First, we setup the Backend class, which now contains a lot more state then the helloworld example. Now we are accepting all the arguments passed into the Backend class initializer by server.py. These are required for identification purposes when the vast-pyworker server sends messages to the autoscaler. In order to organize our communication with the autoscaler server, we are using the notify module, which can be found here. Once our backend has finished intializing, we send the "loaded" message to the autoscaler server. control_server_url tells us the address we can reach the autoscaler at. We also provide the load_time and max_perf as arguments. Without passing the load_time, the autoscaler won't know that the server has finished loading. The max_perf is an important argument as it is used by the autoscaler to make management decisions about the amount of load this server can handle. More information about the endpoint on the autoscaler that the notify module calls can be found here. max_perf is measured in units of work per second, where an individual request can consist of multiple units of work. In this simple example, we will assume that each request takes one unit of work, so by passing a max_perf of 0.5, we are telling the autoscaler server that we expect it to handle an average of half a request per second.

def send_data_loop(self):
        while True:
            cur_load = self.interval_requests_recieved / self.update_interval
            data = {"id" : self.id, "mtoken" : self.master_token}
            notify.update(data, self.control_server_url, cur_load, self.num_requests_recieved)
            self.interval_requests_recieved = 0
            time.sleep(self.update_interval)

At the end of the Backend class, we create a background thread that runs "send_data_loop" to update the autoscaler every 10 seconds. The notify.update() method controls this request, and the two arguments we have to pass are cur_load and num_requests_recieved. The cur_load parameter is very important, and is meant to be an estimate of the amount of requested work per second the server is currently experiencing. num_requests_recieved is just a count of the total number of requests the server has recieved over its lifetime.

def track_request(self):
	self.num_requests_recieved += 1
	self.interval_requests_recieved += 1

To keep track of the number of requests recieved, we define the track_request helper function.

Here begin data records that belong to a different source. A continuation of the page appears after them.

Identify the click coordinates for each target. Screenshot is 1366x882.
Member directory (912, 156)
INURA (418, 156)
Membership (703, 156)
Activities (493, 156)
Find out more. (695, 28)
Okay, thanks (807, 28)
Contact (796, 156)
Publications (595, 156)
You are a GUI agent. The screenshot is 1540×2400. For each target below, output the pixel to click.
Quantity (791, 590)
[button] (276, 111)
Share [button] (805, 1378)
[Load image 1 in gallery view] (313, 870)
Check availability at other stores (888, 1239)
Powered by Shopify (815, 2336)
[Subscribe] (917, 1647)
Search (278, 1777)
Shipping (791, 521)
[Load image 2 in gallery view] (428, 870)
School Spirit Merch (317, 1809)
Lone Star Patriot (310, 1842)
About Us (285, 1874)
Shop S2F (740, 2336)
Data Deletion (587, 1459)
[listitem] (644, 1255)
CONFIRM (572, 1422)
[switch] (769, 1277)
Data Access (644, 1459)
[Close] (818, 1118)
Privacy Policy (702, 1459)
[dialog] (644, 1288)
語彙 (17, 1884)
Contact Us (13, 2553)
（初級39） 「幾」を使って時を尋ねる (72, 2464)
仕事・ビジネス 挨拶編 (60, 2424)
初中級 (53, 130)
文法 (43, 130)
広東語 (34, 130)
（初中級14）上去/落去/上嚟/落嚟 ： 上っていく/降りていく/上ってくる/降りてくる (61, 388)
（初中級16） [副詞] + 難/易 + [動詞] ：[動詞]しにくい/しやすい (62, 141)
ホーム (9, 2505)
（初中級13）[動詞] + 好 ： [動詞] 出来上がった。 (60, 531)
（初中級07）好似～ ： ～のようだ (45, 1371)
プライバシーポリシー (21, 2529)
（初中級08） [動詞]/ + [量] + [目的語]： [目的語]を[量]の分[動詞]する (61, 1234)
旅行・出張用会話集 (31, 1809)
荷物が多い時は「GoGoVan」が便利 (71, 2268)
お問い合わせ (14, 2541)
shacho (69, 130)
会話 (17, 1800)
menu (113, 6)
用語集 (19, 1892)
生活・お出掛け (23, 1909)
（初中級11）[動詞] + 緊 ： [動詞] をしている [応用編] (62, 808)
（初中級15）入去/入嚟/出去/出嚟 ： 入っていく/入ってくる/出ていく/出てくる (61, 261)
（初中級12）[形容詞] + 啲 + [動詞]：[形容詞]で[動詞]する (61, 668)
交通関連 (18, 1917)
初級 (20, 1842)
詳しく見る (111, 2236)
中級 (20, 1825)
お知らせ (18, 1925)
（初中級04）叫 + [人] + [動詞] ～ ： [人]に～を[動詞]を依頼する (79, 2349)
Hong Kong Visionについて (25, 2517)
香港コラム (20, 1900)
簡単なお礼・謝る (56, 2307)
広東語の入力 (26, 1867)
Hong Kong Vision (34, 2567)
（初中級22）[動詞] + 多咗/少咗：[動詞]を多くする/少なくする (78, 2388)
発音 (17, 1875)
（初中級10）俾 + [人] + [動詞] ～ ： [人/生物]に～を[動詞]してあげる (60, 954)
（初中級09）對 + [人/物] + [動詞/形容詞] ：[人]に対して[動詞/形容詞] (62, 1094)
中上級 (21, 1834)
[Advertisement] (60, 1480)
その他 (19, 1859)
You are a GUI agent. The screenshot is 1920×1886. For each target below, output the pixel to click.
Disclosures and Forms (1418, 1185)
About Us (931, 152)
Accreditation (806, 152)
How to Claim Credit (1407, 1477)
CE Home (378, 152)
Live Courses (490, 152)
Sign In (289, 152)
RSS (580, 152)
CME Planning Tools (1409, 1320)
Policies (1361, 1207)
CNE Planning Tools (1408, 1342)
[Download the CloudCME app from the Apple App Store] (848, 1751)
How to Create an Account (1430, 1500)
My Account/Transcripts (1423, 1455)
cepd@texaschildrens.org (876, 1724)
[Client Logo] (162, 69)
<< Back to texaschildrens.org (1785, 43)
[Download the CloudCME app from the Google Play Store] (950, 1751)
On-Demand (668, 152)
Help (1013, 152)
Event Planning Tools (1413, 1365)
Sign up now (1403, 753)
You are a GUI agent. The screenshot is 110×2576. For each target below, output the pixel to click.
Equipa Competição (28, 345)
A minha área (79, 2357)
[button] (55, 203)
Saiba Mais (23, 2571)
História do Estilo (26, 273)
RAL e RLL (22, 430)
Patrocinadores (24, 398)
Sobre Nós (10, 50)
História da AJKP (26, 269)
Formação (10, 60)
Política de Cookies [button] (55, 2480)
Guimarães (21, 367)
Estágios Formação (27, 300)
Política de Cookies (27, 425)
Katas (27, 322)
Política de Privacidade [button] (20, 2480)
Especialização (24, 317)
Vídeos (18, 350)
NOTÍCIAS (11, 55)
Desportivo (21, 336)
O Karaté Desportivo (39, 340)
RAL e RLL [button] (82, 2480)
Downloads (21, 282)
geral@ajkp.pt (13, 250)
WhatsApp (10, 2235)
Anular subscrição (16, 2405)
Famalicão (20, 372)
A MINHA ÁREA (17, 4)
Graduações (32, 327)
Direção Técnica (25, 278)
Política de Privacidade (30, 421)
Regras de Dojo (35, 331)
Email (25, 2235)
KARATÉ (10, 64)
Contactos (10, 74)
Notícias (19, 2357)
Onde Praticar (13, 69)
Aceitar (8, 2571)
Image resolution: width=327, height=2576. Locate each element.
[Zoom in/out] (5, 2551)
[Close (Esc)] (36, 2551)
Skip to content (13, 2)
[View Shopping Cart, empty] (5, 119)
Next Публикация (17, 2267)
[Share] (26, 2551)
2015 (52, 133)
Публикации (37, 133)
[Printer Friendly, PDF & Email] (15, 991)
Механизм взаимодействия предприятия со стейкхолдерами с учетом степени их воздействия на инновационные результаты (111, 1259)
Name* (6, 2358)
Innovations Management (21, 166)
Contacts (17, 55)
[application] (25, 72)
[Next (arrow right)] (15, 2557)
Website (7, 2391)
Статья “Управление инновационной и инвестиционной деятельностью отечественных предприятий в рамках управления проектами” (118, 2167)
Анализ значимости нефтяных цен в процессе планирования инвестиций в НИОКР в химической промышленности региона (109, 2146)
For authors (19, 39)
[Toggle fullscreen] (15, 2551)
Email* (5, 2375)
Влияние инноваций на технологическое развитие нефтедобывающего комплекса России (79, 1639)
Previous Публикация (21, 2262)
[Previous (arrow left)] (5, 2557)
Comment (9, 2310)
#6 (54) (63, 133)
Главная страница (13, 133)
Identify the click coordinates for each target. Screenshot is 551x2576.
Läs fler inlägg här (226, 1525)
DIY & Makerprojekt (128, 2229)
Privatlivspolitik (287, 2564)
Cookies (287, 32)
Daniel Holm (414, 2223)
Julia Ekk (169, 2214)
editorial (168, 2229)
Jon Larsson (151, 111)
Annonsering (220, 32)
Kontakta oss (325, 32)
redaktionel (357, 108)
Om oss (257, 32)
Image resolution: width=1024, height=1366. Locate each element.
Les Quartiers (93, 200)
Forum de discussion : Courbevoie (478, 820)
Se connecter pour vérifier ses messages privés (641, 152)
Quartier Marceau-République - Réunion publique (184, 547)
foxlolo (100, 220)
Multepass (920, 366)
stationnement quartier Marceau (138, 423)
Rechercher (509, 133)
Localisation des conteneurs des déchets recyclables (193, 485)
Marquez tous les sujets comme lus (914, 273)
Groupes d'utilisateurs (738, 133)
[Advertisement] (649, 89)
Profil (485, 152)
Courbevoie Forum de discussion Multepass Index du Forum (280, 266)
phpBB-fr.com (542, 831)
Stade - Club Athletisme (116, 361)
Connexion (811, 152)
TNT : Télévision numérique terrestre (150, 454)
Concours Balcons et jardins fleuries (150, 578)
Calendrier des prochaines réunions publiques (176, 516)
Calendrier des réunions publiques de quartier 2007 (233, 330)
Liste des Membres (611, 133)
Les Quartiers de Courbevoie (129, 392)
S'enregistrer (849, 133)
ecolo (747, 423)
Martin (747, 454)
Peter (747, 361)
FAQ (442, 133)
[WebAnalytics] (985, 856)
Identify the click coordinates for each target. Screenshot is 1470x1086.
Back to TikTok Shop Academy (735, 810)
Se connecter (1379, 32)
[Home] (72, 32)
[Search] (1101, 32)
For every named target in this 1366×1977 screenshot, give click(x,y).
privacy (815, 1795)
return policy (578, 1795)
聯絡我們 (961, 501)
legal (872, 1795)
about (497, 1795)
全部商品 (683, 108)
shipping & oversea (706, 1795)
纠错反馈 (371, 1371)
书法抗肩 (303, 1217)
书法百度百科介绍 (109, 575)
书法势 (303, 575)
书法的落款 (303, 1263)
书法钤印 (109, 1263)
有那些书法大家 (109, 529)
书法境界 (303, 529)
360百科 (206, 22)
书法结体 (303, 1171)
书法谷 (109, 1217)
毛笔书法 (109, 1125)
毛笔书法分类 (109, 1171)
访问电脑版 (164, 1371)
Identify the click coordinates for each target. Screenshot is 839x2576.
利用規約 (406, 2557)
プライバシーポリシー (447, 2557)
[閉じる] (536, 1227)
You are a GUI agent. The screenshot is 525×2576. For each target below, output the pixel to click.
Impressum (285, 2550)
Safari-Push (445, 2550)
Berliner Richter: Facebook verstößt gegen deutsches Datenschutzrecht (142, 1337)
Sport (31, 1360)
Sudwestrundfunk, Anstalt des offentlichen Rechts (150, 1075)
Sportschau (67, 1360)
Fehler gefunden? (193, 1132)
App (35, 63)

def increment_handler(backend, request):
    backend.track_request()
    request_dict = request.json
    if "amount" in request_dict.keys():
        backend.count += request_dict["amount"]        
        return "Incremented"
    
    abort(400)

def value_handler(backend, request):
    backend.track_request()
    return {"value" : backend.count}

flask_dict = {
    "POST" : {
        "increment" : increment_handler
    },
    "GET" : {
        "value" : value_handler
    }
}

Here we define the functionality for the two endpoints that the backend supports, "/increment" and "/value". They both use "track_request" to update the internal metrics for the request, and perform the simple operations of incrementing the count and returning the count respectively. Note that "/increment" checks for the expected keyword in the request_dict, and if it isn't present, it returns with an error code meaning "Bad Request". From within your handler functions, you can make use of flask defined functions such as abort used here.

2) launch.sh #

The launch script for the helloautoscaler backend is nearly identical to the one for the helloworld backend.

start_server() {
    if [ ! -d "$1" ]
    then
        wget -O - https://raw.githubusercontent.com/vast-ai/vast-pyworker/main/start_server.sh | bash -s $2
    else
        $1/start_server.sh $2
    fi
}

start_server /home/workspace/vast-pyworker helloautoscaler

As before, we run the start_server convenience function with the expected path of the vast-pyworker directory, and the name of the backend we want to run.